Radiology guidelines have reduced variability in lung cancer screening strategies
Most leading U.S. academic medical centers use the same radiology guidelines and nodule threshold criteria within their lung cancer screening practices since the issuance of guidelines from the American College of Radiology, according to survey results.
“We initially surveyed leading academic medical centers in 2013 and found considerable variability in their practice patterns, as well as a relatively small number of patients being screened for lung cancer at these sites,” Phillip M. Boiselle, MD, professor of radiology and associate dean for academic and clinical affairs at Harvard Medical School and a thoracic radiologist at Beth Israel Deaconess Medical Center, told HemOnc Today. “Considering landmark developments since that time — including favorable policy and payment decisions by the U.S. Preventive Services Task Force (USPSTF) and CMS, as well as the American College of Radiology (ACR) lung nodule reporting and management system (Lung-RADS) — we were curious to see whether there would be greater conformity of practice patterns and increased patient volumes in response to these developments.”
Boiselle and colleagues sent follow-up surveys in 2014 and 2015 to thoracic radiology division chiefs at the same 21 leading U.S. academic medical centers — identified through rankings published in U.S. News and World Report — as they did in 2013.
The surveys inquired as to whether the medical centers performed lung cancer screening, followed by additional questions pertaining to screening practices.
Ninety-one percent (n = 19) of centers responded to the survey in 2013, prior to the new practice guidelines. Ninety-five percent (n = 20) responded in 2014 and 86% (n = 18) responded in 2015, in the wake of guideline issuance.
Overall, a steady increase in lung cancer screening programs occurred over the course of the surveys.
Seventy-nine percent (n = 15 of 19) reported having such a program in 2013, which increased to 95% (n = 19 of 20) in 2014. In 2015, 94% (n = 17 of 18) of surveyed hospitals had a screening program.
The majority of responding hospitals (73%; n = 11) with screening programs reported using National Lung Screening Trial criteria for patient selection in 2013. However, only 35% (n = 6) sites used these criteria in 2015, due to the adoption of CMS or USPSTF criteria (n = 4 for each).
Exclusive self-pay served as the dominant payment model in 2013, according to Boiselle. However, the percentage of hospitals using this model decreased to 47% (n = 9) in 2014 and 6% (n = 1) in 2015.
When surveyed regarding how many patients were screened, most hospitals reported that only one to five patients underwent screening each week. However, the number of sites included in this category decreased from a high of 87% (n = 13) in 2013 to 53% (n = 9) in 2015.
Each year, only one site reported scanning more than 20 patients per week.

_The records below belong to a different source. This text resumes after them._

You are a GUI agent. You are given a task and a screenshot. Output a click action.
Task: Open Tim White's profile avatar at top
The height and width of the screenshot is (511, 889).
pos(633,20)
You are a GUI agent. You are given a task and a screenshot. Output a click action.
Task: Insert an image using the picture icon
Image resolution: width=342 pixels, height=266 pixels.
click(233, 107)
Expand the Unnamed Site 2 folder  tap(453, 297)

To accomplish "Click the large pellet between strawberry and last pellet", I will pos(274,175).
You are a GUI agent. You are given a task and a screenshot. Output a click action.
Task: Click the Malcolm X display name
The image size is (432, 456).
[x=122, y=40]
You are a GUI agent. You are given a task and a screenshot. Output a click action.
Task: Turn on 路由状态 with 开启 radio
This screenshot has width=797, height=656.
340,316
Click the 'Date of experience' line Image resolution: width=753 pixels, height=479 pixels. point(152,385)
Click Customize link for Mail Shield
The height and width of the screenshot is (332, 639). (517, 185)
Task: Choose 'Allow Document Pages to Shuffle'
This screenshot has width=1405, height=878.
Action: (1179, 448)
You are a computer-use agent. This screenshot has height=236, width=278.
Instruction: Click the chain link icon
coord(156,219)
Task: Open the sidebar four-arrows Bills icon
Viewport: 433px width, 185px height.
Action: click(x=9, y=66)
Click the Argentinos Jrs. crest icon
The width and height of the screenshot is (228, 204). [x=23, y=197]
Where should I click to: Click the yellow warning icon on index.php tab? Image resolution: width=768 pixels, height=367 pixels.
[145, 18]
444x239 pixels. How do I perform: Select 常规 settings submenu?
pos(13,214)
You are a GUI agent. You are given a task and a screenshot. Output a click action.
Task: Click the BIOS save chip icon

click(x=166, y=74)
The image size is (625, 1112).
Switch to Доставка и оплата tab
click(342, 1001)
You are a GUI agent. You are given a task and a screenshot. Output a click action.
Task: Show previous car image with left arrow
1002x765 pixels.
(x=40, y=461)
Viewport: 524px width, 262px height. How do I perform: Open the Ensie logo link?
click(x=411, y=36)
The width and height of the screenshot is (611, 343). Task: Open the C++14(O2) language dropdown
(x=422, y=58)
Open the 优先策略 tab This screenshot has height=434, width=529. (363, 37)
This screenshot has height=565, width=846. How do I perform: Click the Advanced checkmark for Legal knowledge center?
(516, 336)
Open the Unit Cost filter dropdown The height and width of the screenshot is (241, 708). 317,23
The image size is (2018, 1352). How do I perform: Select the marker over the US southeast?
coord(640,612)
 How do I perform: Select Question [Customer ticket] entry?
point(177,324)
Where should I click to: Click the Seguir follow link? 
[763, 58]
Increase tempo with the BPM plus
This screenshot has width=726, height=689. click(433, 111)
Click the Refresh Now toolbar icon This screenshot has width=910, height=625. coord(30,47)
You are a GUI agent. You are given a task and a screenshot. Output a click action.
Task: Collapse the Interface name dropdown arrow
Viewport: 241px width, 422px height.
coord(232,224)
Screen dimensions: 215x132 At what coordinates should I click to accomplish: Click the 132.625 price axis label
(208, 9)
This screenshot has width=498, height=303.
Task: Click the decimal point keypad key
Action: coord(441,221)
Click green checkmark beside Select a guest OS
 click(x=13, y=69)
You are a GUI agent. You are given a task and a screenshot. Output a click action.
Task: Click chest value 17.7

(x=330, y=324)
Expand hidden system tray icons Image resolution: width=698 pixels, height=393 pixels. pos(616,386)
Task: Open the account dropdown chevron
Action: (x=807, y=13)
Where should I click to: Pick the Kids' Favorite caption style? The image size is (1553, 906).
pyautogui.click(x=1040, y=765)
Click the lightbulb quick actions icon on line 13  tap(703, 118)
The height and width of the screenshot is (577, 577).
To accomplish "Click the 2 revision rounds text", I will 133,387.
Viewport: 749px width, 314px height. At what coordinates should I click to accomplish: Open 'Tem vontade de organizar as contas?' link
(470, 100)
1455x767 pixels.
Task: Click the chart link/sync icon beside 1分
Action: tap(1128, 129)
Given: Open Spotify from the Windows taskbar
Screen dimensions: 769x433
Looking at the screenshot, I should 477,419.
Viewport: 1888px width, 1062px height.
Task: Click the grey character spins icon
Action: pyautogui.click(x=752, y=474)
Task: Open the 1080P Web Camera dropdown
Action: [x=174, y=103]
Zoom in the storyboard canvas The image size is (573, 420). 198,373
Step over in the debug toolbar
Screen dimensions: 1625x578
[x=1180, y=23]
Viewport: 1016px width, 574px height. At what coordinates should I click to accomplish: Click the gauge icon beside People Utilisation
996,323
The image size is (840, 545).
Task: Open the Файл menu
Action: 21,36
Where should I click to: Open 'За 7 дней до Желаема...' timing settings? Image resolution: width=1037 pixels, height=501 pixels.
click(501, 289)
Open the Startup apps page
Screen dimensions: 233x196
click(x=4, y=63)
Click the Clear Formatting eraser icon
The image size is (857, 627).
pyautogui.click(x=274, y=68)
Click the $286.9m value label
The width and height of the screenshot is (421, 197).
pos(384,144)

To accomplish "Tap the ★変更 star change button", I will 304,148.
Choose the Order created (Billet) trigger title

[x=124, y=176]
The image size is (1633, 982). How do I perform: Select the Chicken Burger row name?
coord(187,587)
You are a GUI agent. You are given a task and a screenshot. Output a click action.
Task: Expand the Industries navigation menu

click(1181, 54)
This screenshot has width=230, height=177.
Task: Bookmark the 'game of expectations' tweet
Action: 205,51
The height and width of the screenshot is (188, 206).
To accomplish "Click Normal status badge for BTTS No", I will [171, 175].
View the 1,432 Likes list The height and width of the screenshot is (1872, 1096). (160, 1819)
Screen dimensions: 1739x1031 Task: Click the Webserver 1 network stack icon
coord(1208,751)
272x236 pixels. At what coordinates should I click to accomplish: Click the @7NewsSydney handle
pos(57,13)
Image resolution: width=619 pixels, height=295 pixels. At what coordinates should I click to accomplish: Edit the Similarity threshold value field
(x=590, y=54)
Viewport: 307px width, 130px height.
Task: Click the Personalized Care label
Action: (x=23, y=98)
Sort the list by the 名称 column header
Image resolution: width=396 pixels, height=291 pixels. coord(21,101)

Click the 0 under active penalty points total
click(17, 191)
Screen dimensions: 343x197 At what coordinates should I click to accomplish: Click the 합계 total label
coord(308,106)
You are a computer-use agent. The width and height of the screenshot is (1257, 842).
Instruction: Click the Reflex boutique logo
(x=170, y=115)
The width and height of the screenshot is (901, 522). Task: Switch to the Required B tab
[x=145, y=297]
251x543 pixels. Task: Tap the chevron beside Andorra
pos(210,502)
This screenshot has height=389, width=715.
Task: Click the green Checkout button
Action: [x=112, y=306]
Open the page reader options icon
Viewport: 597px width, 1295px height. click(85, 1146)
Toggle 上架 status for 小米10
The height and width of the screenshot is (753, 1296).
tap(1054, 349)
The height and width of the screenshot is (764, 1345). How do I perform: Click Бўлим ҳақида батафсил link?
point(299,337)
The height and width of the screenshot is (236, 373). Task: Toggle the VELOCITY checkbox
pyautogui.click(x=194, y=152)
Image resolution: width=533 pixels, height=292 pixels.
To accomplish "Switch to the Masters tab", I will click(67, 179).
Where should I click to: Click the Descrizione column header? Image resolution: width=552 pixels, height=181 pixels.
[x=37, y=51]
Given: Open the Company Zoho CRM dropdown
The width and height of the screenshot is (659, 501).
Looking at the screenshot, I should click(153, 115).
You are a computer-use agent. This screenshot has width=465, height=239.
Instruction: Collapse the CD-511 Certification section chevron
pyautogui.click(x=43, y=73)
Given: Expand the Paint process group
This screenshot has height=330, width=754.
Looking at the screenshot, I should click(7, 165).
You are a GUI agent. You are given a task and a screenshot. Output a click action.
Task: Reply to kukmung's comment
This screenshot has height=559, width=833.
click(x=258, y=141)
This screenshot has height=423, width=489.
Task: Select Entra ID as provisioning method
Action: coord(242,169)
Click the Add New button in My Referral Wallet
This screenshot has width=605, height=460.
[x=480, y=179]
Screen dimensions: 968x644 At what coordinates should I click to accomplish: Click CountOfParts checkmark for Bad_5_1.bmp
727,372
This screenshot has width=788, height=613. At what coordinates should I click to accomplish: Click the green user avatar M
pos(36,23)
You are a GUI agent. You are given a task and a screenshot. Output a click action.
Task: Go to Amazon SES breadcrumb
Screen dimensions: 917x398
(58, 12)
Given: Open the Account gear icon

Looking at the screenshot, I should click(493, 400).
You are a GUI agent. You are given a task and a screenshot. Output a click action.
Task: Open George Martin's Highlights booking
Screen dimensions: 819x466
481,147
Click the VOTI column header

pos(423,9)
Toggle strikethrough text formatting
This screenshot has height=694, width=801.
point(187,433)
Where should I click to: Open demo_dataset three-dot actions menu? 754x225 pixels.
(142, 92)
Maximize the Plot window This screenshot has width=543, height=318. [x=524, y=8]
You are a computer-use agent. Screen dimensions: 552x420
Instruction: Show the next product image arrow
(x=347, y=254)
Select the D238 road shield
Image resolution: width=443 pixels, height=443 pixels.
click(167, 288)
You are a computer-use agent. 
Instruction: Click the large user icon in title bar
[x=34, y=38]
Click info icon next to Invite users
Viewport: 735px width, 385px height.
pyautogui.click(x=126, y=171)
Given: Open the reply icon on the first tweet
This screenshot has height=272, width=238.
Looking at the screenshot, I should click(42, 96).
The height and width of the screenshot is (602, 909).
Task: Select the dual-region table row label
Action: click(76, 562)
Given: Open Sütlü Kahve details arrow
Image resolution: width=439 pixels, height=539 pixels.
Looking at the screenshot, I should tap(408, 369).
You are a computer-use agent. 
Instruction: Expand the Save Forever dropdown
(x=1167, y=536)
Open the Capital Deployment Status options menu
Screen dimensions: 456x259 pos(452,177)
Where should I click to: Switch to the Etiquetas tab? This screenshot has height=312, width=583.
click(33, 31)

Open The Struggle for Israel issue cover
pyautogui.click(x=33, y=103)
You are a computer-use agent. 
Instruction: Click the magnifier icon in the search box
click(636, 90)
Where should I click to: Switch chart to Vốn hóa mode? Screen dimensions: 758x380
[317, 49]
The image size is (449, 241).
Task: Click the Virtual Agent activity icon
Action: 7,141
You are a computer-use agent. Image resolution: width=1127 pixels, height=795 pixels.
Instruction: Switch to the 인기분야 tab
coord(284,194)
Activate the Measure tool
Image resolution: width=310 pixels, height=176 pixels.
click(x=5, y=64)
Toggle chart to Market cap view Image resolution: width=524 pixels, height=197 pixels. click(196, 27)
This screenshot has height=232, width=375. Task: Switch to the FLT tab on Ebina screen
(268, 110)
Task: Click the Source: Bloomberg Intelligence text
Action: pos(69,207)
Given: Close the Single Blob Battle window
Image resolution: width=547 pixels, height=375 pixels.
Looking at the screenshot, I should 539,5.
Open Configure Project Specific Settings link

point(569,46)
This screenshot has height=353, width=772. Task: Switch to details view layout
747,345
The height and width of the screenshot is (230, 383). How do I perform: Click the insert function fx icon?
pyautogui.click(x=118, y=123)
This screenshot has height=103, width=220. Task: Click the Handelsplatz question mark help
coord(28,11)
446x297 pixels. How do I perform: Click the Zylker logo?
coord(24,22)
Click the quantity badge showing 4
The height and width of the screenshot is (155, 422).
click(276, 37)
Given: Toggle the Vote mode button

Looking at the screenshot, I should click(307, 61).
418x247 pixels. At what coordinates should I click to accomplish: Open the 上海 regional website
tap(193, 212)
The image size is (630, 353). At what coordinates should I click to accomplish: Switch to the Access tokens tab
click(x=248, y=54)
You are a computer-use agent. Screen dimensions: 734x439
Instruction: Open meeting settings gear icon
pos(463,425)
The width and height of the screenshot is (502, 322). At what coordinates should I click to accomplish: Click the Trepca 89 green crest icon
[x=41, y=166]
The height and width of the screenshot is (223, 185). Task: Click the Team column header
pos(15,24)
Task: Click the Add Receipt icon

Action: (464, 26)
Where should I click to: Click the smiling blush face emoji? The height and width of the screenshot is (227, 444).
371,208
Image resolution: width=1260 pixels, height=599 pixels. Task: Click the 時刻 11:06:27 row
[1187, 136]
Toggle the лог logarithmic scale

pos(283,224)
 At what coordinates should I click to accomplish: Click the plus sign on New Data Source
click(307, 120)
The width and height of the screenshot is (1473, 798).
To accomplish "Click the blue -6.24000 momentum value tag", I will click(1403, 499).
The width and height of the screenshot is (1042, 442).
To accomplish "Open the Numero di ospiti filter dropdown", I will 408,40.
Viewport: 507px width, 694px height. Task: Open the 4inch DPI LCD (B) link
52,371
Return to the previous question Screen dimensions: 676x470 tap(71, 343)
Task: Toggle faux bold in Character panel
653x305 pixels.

“We were surprised by the very modest level of increase in patient volumes for CT screening over time despite the favorable USPSTF and CMS decisions,” Boiselle said. “We emphasize, however, that the timing of our survey occurred too early to determine the impact of CMS coverage on patient volumes.”
According to the researchers, 75% (n = 13) of responding hospitals used the ACR Lung Imaging Reporting and Data System in 2015. In past years, a variety of other nodule management guidelines had been used.
Further, in 2015 most sites (70%; n = 12) used 6 mm as the solid nodule size threshold for a positive imaging result.
As a study limitation, the researchers acknowledged that their findings may not be representative of all academic medical centers or of community practices.
“Broad adoption of the ACR guidelines, with associated greater conformity regarding threshold nodule size criteria for a positive screen at leading academic medical centers, is a positive development that helps to ensure a uniform quality experience for patients undergoing lung cancer screening at these sites,” Boiselle said. “We plan to continue our longitudinal survey of these sites to determine the impact of CMS coverage on patient screening volumes, which we anticipate will show more substantial increases in the near future — in response not only to CMS coverage, but also to greater awareness of CT screening by referring physicians and patients at high risk for lung cancer who meet eligibility criteria.” – by Cameron Kelsall
For more information:
Phillip M. Boiselle, MD, can be reached at pboisell@bidmc.harvard.edu.
Disclosure: The researchers report no relevant financial disclosures.